++++ Supplied data

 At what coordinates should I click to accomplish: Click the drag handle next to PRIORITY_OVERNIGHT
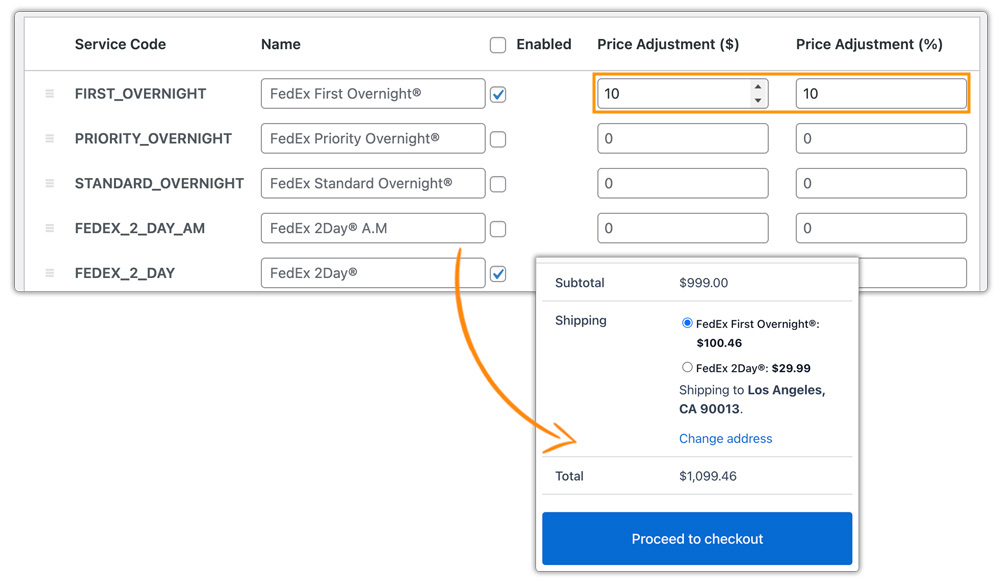point(49,138)

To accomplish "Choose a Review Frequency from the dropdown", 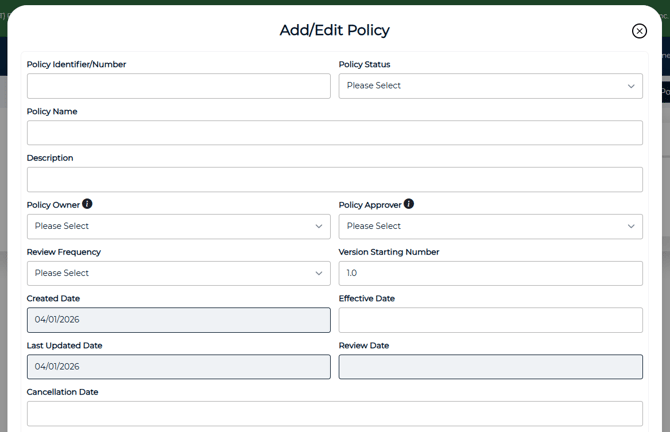I will tap(178, 273).
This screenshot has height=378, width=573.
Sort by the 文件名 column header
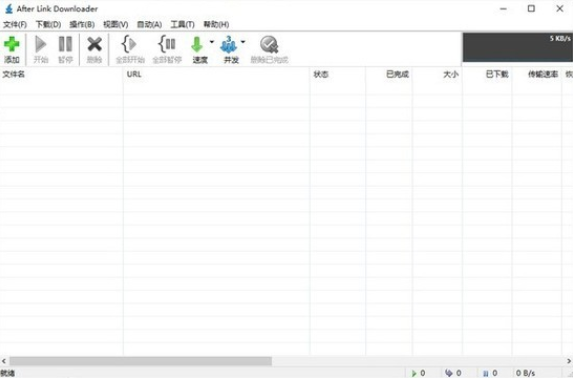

++++++++

(Challenge): Please return, unchanged, the lines of the records from the line containing "This screenshot has height=378, width=573." through the end of the records, with both ends included and the pictures left out.

(Written reply):
This screenshot has height=378, width=573.
Sort by the 文件名 column header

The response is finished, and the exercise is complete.